Ama asıl eğlence bundan sonra başlayacakmış ama benim haberim yokmuş. Genelde gittiğim yerlerde masa ile ilgilenen garsonla muhabbet etmeyi severim ve yine böyle bir gecenin beni beklediği ilk andan belli oldu. İçerinin dizaynı konsepti gerçekten güzeldi. Ortada renkli ışıklı bir bar ve bir birinden bağımsız kendi içinde simetrik dalgalanmaları olan masa düzeni. Masaların bir çoğu bir birinden farklı tasarım ve dizaynda.

Masaya oturduktan sonra her kuverin yanında A4 kağıdının katlanmış şeklinde tek sayfalık bir mönü bulunuyordu. Fakat  sorun şu ki mönü de sipariş edecek bir şeyler bulmak İspark olmayan otopark bulmak gibi.

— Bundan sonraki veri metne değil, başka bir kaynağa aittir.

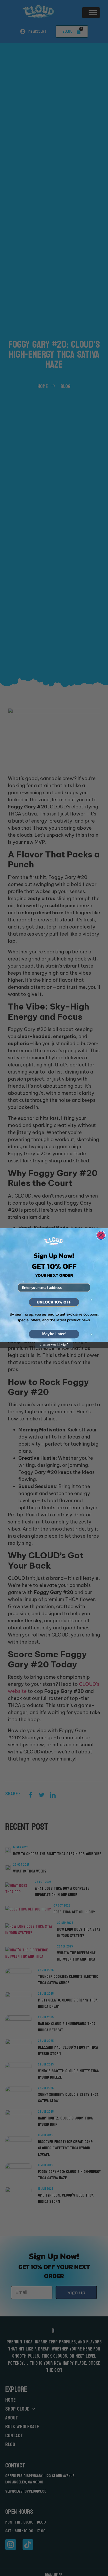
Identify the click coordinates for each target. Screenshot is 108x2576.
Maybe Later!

Belli sayıda ana yemek ve bir kaç tane farklı meze ve zeytinyağlı o kadar. Garsonumuz Ahmet  sipariş almaya her geldiğinde biraz sonra biraz sonra diyerek öteledim ama yok sonuca varamıyoruz ve üçüncü gelişinde patladım artık ‘’Ben sipariş vermek istiyorum ama mönü izin vermiyor ‘’ diyerek. Neyse ilk olarak onun önerisi doğrultusunda şarabı seçtik  ama yanına peynir tabağı dışında yiyecek bulamıyoruz. Tamam çok aç değilim ama bir şeyler de insan atıştırmak istiyor. Bende Ahmet’e dert yanmaya başladım. Onunda yapacağı bir şey yok tabi mönü dışına çıkamıyor ama şikayetimi ileteceğini, bu sıkıntıdan başka şikayet edenlerinde olduğunu söyledi. Biz aramızda muhabbet ede duralım içkiler içiliyor ama bizim mideler maalesef boş kalmaya devam ediyor. O anda o kadar spesifik yemeklerin arasında kuru fasulye, pilav, cacık üçlemesi ve yanındaki 35 TL lik fiyatı görünce ilk önce kendimi toparlamaya sonra algılamaya ve en sonda gülmeye başladım. Maalesef ki dana yanağı parmentierin hemen üstünde duruyor ve bana göz kırpıyordu.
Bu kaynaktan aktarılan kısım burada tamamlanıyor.